**TEXT EXCERPT:**
Days, later, realizing I let a beautiful woman escape, I looked for her in class, but she was nowhere to be found, and the teacher would not give me her number. Apparently, she dropped the class. Lesson learned, class dismissed – always get their number. As long as you have it, you’ll have plenty of time to change your mind later. If you don’t have it, too bad so sad.
I used to sit in the front of the class, and the teacher once read one of my good papers to the class. As it turns out, she was sitting in the back of the class the whole semester, watching me, and had developed a crush on me. But I never saw her, and she came on so strong, I was like a deer in the headlights. So close, and yet so far away. Did I mention dating can be a big cat-and-mouse game?
Another time, I was taking a Business Law class. At the end of class, one of the girls was at the top of the stairs, and yelled something at me. Young women will sometimes get loud in a guy’s presence when they like him, in order to get his attention, as if to say, “Look at me”! So, I walked up the stairs and we had a nice chat, and she asked me for a ride home! Before I could drive out of the parking lot, she asked if I was looking for girlfriend! Now, keep in mind, I spoke to this woman for the first time only five minutes ago. I looked like a deer in the headlights again! It was a little fast and strong. However, we became friends, and are still friends today.
By the way, men are not intimidated by beautiful women. It’s just that some men have run into beautiful women in the past who were not so nice, so that now, they are a little skeptical of these beautiful creatures. They should give them a chance, not all beauty queens are high maintenance (most are).
I would suggest approaching people subtly. I don’t recommend men buy ladies drinks at a bar to get attention. All that tends to do is lighten a man’s wallet. Plus, gifts in the beginning do not build attraction. Instead, use your intuition and try to read people’s body language and facial expressions like a good poker player, to see who likes you first, and give them a chance to approach you first; In other words, use you intuition. Talk is cheap but actions – body language, eyes, and facial expressions tell the true tale, they scream.
I once had two women sitting next to me. One complained about her mascara running. I blurted out, “I’m trying to cut down myself!, which lead to a fun conversation with the two of them. If you are not funny, just be sociable and smile a lot.
I don’t say that women should hit on guys. Why risk rejection when most guys will do it anyway? Yet, if you are not sure you will see them again, somebody has to slide their phone across the bar and say, “Put your number in my phone please”. I’m not here to tell you what to do, I just give people the information. Like Joe Friday would say, “Just the facts ma’am”. You are always your own best counselor, when you rely on your gut feelings.
Do men like being approached by women? – It depends on if they are attracted to you, and how you shake your money-maker. It’s pretty much the same for both men and women. Playing hard to get doubles attraction. Don’t be all hot-to-trot like the hot pepper. Do you know what a hot pepper does? He gets jalapeno face!

**ACTIONS TO TAKE:**
**A.** Please reproduce word for word the part of the dating advice text that opens with the words containing "I don’t say" and closes with "gets jalapeno face!".
**B.** In the dating advice text, list every sentence that ends with a question mark.
**C.** Translate this sentence from the dating advice text into Spanish: "However, we became friends, and are still friends today."

**EXCERPTED RECORDS:**

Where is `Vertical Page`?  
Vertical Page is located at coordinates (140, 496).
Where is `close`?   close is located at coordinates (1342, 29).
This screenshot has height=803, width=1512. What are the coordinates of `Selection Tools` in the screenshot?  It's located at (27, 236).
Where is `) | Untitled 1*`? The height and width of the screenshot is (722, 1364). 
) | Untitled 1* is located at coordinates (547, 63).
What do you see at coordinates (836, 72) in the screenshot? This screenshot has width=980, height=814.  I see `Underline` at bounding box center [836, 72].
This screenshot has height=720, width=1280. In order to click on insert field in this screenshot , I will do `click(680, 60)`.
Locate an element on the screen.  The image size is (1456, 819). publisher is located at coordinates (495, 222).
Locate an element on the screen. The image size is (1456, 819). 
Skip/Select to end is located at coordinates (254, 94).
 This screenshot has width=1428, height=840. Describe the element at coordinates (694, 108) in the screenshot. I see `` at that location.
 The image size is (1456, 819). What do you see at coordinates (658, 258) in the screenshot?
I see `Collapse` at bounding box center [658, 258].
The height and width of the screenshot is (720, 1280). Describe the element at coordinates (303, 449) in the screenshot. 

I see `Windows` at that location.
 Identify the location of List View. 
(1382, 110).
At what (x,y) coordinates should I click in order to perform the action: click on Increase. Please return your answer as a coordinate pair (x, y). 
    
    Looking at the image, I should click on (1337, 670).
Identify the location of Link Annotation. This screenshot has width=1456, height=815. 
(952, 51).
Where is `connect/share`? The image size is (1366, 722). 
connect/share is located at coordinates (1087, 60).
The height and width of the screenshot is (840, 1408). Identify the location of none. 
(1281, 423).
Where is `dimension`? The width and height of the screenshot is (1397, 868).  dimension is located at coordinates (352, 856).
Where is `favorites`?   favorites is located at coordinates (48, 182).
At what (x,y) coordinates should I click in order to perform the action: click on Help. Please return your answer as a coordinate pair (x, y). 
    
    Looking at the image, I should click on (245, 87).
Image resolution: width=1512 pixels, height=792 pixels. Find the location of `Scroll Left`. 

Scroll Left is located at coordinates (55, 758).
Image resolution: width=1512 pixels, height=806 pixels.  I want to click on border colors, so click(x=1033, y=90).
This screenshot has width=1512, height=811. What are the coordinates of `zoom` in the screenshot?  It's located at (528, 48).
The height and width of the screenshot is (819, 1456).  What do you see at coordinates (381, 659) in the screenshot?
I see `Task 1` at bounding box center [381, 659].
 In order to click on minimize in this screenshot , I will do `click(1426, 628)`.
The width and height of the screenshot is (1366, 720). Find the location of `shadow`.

**SOLUTIONS:**
**A.**
I don’t say that women should hit on guys. Why risk rejection when most guys will do it anyway? Yet, if you are not sure you will see them again, somebody has to slide their phone across the bar and say, “Put your number in my phone please”. I’m not here to tell you what to do, I just give people the information. Like Joe Friday would say, “Just the facts ma’am”. You are always your own best counselor, when you rely on your gut feelings.
Do men like being approached by women? – It depends on if they are attracted to you, and how you shake your money-maker. It’s pretty much the same for both men and women. Playing hard to get doubles attraction. Don’t be all hot-to-trot like the hot pepper. Do you know what a hot pepper does? He gets jalapeno face!

**B.**
- Did I mention dating can be a big cat-and-mouse game?
- Why risk rejection when most guys will do it anyway?
- Do men like being approached by women?
- Do you know what a hot pepper does?

**C.** Sin embargo, nos hicimos amigos y seguimos siendo amigos hoy en día.